* _Consigne_
Recopiez le passage sur les causes du décès en commençant par « Sur ce que l'on » et en allant jusqu'à « plus amples analyses. », et remplacez-y « analyses » par « examens ».

* _Extrait du document_
★ ★ ★ ★

Sur ce que l'on sait des causes du décès du jeune Algérien, le parquet de Lille estime que : "L’enquête a permis d’exclure toute cause traumatique ou suspecte. Les analyses toxicologiques et une expertise anatomopathologique ont permis de mettre en évidence une malformation cardiaque cause d’une mort naturelle sans intervention d’un tiers." Le cœur du jeune homme avait été prélevé pour de plus amples analyses. 

Maître Antoine Chaudey se montre moins catégorique et estime que de plus amples précisions sont nécessaires pour "refermer toutes les portes""Nous en sommes encore au stade des questions. Ce que dit l'expertise toxicologique, c'est qu'on a retrouvé dans son corps des doses "supra-thérapeutiques" d'un anxiolytique, et l'expert conclut qu'il n'est pas possible d'exclure la survenance d'effets toxiques. Il n'est pas exclu que ce soit à l'origine du décès, c'est une possibilité, rappelle-t-il. Il n'est pas précisé si d'autres facteurs ont pu accentuer d'éventuels symptômes, ni si une prise en charge au bon moment aurait pu permettre d'éviter un événement tragique."

La mort de Toufik Sehih, une défaillance d'Etat ?

La défense s'interroge autant sur un contexte de violences policières, que sur une possible défaillance de soins, qui elle poserait la question de la responsabilité non pas d'un individu, mais bien de l'Etat. "On est entre les mains de l'Etat et on décède, cela doit interroger. Les questions qui sont celles de mes clients et les miennes sont celles-ci : y a-t-il eu une faillite du système de la garde à vue ? En termes d'accès au soins, de formation aux premiers secours, d'équipements, de mécanismes d'alertes, de transmission des informations..."

★ ★ ★ ★

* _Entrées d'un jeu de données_

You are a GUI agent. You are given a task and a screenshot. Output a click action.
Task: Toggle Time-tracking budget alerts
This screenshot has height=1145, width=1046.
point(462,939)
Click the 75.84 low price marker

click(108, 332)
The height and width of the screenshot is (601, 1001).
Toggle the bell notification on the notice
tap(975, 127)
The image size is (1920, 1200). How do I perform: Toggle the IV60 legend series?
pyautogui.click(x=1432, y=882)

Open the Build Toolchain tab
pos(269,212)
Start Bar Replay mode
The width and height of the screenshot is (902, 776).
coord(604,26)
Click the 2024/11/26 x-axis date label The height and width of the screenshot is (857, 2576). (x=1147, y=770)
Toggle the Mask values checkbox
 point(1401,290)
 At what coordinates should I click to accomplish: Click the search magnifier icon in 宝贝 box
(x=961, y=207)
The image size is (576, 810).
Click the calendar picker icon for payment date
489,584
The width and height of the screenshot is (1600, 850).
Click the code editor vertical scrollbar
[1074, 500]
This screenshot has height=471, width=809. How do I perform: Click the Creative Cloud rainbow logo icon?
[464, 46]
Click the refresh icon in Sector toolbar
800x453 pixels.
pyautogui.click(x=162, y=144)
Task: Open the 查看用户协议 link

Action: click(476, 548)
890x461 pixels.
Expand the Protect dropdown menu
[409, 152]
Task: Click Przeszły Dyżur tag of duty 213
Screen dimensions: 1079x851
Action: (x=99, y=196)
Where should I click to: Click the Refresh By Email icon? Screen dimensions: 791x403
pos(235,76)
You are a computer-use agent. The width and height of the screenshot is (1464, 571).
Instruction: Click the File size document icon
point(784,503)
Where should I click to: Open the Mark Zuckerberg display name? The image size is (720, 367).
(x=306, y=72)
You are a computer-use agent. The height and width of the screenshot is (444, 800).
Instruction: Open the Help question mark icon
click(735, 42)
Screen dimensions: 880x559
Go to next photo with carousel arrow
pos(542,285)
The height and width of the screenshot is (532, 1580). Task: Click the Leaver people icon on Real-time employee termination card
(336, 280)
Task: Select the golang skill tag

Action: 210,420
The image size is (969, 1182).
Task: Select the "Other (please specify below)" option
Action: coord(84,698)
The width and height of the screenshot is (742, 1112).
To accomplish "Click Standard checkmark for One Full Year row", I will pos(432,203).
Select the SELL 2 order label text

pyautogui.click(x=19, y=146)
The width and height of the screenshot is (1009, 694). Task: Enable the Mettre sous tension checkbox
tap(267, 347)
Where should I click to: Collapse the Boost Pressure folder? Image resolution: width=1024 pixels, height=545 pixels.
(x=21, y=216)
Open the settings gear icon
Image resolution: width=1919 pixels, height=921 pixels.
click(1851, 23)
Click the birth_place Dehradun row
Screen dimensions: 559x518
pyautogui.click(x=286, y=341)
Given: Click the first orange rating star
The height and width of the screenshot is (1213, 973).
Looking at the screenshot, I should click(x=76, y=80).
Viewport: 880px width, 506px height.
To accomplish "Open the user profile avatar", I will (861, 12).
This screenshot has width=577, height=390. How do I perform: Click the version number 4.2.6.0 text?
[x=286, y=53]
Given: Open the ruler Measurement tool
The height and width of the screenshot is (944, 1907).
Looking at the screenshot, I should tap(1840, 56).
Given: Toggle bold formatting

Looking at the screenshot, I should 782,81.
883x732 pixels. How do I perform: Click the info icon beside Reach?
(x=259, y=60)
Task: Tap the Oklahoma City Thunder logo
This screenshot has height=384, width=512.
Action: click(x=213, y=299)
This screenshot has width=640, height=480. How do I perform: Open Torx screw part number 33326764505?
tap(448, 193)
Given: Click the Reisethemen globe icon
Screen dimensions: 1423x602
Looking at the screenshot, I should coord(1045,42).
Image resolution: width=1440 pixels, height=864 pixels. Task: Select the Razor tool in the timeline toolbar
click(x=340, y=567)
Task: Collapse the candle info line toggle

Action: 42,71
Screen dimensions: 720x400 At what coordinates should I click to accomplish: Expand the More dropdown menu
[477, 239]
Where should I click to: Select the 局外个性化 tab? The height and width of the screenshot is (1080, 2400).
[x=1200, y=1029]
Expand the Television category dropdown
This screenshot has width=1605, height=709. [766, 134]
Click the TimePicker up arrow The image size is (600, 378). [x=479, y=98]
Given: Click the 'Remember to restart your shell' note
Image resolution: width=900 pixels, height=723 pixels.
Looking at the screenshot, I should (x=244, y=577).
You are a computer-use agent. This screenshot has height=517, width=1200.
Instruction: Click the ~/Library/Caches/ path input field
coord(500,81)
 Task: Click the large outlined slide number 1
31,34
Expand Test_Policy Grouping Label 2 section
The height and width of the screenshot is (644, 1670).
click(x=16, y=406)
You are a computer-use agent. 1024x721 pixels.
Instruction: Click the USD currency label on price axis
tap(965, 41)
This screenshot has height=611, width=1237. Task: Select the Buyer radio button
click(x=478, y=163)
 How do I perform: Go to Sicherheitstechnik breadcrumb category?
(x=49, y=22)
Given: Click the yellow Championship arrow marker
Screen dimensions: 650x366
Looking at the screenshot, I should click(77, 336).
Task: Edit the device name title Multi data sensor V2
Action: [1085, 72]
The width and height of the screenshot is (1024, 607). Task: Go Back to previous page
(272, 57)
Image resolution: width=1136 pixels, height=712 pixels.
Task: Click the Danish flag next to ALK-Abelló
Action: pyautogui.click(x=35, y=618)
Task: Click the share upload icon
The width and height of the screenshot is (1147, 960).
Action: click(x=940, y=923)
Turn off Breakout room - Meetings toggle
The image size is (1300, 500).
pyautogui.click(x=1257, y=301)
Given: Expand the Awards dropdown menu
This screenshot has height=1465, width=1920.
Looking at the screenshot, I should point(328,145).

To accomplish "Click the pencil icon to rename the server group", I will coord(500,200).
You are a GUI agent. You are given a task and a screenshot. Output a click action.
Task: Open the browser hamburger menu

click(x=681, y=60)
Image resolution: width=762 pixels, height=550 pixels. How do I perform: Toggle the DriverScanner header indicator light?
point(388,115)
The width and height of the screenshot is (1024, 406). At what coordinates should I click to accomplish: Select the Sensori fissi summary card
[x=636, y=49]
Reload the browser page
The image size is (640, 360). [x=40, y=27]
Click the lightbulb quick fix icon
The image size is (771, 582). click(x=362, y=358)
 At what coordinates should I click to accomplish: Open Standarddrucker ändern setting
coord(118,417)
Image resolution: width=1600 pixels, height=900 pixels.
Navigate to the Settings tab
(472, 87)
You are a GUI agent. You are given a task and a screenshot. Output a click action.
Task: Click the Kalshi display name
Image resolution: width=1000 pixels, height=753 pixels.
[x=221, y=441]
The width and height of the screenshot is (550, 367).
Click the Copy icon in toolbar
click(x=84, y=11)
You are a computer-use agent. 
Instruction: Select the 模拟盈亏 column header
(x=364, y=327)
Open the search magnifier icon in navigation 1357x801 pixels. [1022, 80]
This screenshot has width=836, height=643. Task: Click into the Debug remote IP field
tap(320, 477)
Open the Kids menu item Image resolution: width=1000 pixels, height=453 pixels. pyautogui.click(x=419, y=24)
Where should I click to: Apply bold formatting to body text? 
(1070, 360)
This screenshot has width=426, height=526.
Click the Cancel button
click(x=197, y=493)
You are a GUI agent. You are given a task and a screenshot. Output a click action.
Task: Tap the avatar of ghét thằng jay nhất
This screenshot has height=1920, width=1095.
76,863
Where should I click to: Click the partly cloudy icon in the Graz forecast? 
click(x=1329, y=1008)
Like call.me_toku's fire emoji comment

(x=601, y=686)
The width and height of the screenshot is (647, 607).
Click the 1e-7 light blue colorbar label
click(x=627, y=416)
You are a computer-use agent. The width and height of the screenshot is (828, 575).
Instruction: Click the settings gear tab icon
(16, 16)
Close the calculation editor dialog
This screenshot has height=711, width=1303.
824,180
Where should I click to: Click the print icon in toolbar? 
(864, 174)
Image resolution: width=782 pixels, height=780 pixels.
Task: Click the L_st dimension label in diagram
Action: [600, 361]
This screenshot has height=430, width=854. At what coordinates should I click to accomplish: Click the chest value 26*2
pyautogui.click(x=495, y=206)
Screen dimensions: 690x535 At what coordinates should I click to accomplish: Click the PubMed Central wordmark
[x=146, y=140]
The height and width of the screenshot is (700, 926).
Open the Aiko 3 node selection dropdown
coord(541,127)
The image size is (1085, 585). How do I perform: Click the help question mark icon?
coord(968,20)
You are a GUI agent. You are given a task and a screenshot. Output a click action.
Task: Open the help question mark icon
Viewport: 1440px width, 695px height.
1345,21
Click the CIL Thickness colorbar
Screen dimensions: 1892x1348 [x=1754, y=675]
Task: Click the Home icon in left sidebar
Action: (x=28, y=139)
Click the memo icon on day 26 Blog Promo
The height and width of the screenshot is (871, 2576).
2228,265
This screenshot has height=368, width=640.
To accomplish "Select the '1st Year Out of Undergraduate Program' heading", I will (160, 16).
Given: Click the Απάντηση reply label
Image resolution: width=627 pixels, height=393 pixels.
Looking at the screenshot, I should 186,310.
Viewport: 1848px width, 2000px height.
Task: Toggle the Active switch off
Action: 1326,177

★ ★ ★ ★

* _Corrigé_
Sur ce que l'on sait des causes du décès du jeune Algérien, le parquet de Lille estime que : "L’enquête a permis d’exclure toute cause traumatique ou suspecte. Les examens toxicologiques et une expertise anatomopathologique ont permis de mettre en évidence une malformation cardiaque cause d’une mort naturelle sans intervention d’un tiers." Le cœur du jeune homme avait été prélevé pour de plus amples examens.